Ryan N. Willhite Week 4
Activity 1, Part 2
- The accession number from the sequence I chose was AF089153.
- The subject of the study was HIV-1 isolate S4V2-3 from USA envelope glycoprotein. The section of the record that contained information about who the HIV was collected from was in the subject.
- In order to get to the FASTA format, on he NCBI website the displau drop down menu allowed me to view the selected sequences in FASTA format.
- uploaded file as (.txt), it is the FASTA file sequences from downloading sequences to the local hard drive.
- Ran into some trouble opening the FASTA file since there was no type it recognized. In order to overcome this issue, i saved as a .txt file extension and then opened it in notepad.
Activity 1, Part 3
Activity 2, Part 1
- To find first visit info. go to sequence data under Bedrock.
- It gets tight where there is a lot of confusion on the tree because it shows that these particular sequences are much more similar than the others across from them or further in distance.

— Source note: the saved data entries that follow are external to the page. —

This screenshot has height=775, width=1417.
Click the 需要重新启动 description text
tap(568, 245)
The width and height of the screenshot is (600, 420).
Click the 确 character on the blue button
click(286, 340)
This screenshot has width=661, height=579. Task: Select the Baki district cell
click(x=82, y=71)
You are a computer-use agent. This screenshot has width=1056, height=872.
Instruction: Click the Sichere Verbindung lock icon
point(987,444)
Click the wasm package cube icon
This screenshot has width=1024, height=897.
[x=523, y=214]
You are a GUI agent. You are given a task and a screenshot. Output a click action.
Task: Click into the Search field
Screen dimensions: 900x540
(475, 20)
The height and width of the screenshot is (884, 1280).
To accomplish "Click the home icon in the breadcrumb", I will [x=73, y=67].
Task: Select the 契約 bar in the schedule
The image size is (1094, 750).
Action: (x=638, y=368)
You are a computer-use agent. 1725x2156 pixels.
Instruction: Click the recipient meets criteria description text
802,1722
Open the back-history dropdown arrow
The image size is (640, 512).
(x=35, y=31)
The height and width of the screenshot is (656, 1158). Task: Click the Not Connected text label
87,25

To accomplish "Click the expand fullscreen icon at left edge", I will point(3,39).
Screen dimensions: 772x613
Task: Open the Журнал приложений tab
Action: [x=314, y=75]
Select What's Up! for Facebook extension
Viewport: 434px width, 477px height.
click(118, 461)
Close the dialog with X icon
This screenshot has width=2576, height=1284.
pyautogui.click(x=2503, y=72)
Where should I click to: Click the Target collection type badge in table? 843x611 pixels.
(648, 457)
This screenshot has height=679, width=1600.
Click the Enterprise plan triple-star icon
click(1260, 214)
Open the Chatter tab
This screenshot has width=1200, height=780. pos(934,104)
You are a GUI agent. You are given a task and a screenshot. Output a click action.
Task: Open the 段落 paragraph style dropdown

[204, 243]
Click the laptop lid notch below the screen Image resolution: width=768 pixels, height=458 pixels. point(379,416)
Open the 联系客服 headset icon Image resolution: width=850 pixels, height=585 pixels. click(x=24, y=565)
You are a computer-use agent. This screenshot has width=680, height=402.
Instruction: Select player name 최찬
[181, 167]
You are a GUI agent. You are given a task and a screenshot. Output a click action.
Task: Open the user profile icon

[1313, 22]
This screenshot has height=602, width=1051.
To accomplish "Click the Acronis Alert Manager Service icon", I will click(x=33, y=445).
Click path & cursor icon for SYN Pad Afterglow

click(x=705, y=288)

- Do the clones from each subject cluster together? Yes
- Do some subjects' clones show more diversity than others? Yes
- Do some of the subjects cluster together? Yes
Activity 2, Part 2
This aspect of the activity focuses on ways to quantify sequence similarity and difference. An S statistic is used to quantify the diversity of sequence in a population. This part was extremely confusing and need more help in this area. Mainly, doing a pairwise distance matrix.